Susan B. Anthony Pro-Life America issued a scathing response to a statement the Trump campaign made to The Washington Post when it was asked whether Trump supported the six-week abortion ban a likely 2024 opponent, Gov. Ron DeSantis, signed into law in Florida.

“President Donald J. Trump believes that the Supreme Court, led by the three justices which he supported, got it right when they ruled this is an issue that should be decided at the state level,” Trump campaign spokesman Steven Cheung told the Post.

SBA Pro-Life America President Marjorie Dannenfelser blasted Trump by name in a statement Thursday after the story was published.

“President Trump’s assertion that the Supreme Court returned the issue of abortion solely to the states is a completely inaccurate reading of the Dobbs decision and is a morally indefensible position for a self-proclaimed pro-life presidential candidate to hold,” Dannenfelser said.

“We will oppose any presidential candidate who refuses to embrace at a minimum a 15-week national standard,” she added.

Cheung did not immediately respond to a request for comment Thursday night from NBC News, nor did he tell the Post whether Trump supported a six-week ban on abortion.

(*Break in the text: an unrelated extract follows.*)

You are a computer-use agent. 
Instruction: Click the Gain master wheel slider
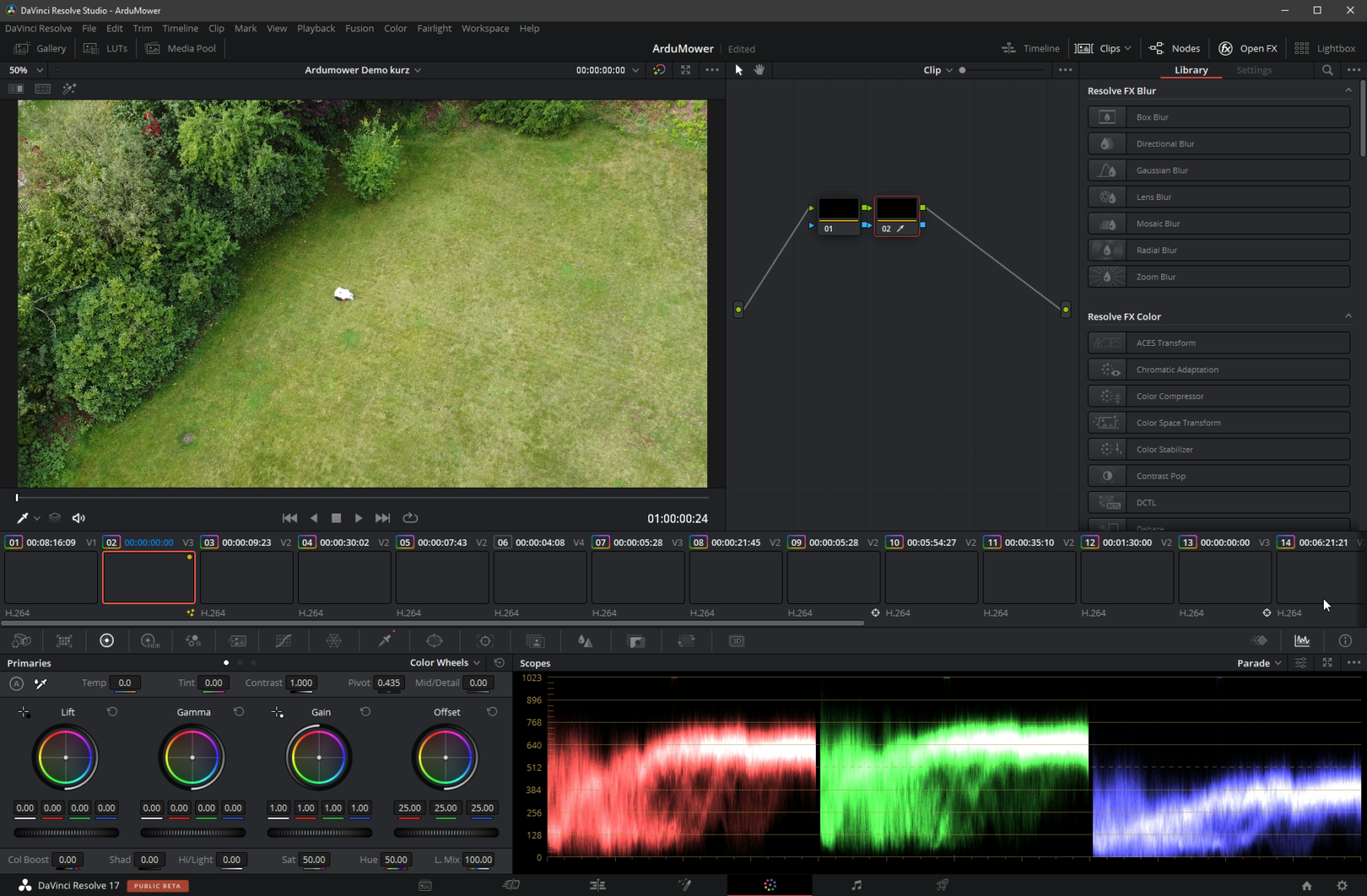coord(320,833)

Until Thursday, Trump had largely kept quiet on the issue of abortion, with his campaign avoiding questions about his views on the new Florida law.

The response from SBA Pro-Life America underscores the challenges facing Republicans who are seeking their party’s nomination next year. GOP candidates are struggling to navigate conservative members of the base who want strict rules against abortion and those who want the procedure to be legal in all or most cases.

Nikki Haley, the former South Carolina governor who was also Trump’s United Nations ambassador, would not say whether she would sign a federal ban on abortion after 15 weeks shortly after she launched her presidential campaign in February. “We need consensus on this,” Haley told NBC’s “TODAY” show at the time.

Another declared GOP presidential candidate, former Arkansas Gov. Asa Hutchinson, told the Iowa Capitol-Dispatch last week that letting states decide on abortion was “the right way under our system of federalism.” He also said that if a nationwide abortion ban bill were to reach his desk as president, he “would want to look at the bill to see exactly what it does.”